Ce qui m’intéresse, c’est le personnage de Varocher, de ce brave bûcheron, si compatissant, si honnête, si dévoué, qui dans l’accomplissement des devoirs que sa générosité s’impose, se révèle à lui-même, se sent grandir, se juge de taille à être chevalier, veut le devenir, le devient, et se montre digne de ceindre l’épée et de chausser l’éperon d’or.

On dirait que notre poëte a tracé d’avance le portrait d’un de ces enfants du peuple, d’un de ces paysans à l’écorce grossière, mais à la sève généreuse, au cœur chaud et héroïque, que la France moderne a vus plus d’une fois conquérir une épée et se montrer capables des mêmes vertus, des mêmes exploits que les plus hauts barons dont l’histoire ait gardé le souvenir.
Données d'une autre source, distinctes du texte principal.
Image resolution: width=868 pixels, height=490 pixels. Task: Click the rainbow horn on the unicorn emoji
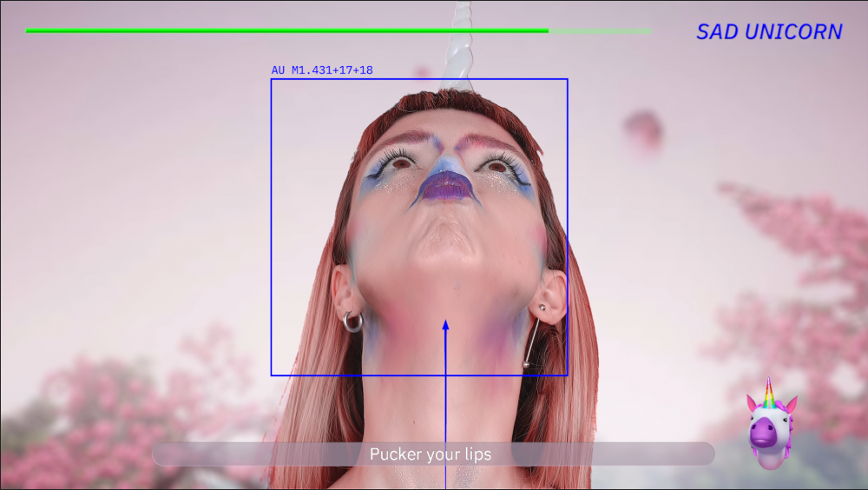point(768,392)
Une telle figure dans une œuvre de ce temps-ci serait encore faite pour plaire, pour exciter l’admiration, mais non certes la surprise. Dans la littérature des temps féodaux, elle produit l’effet d’une découverte. Passe encore s’il s’agissait d’un bourgeois ; mais Varocher n’est qu’un vi-

  1. Cette transformation a été déjà indiquée et expliquée dans la préface de Gui de Nanteuil.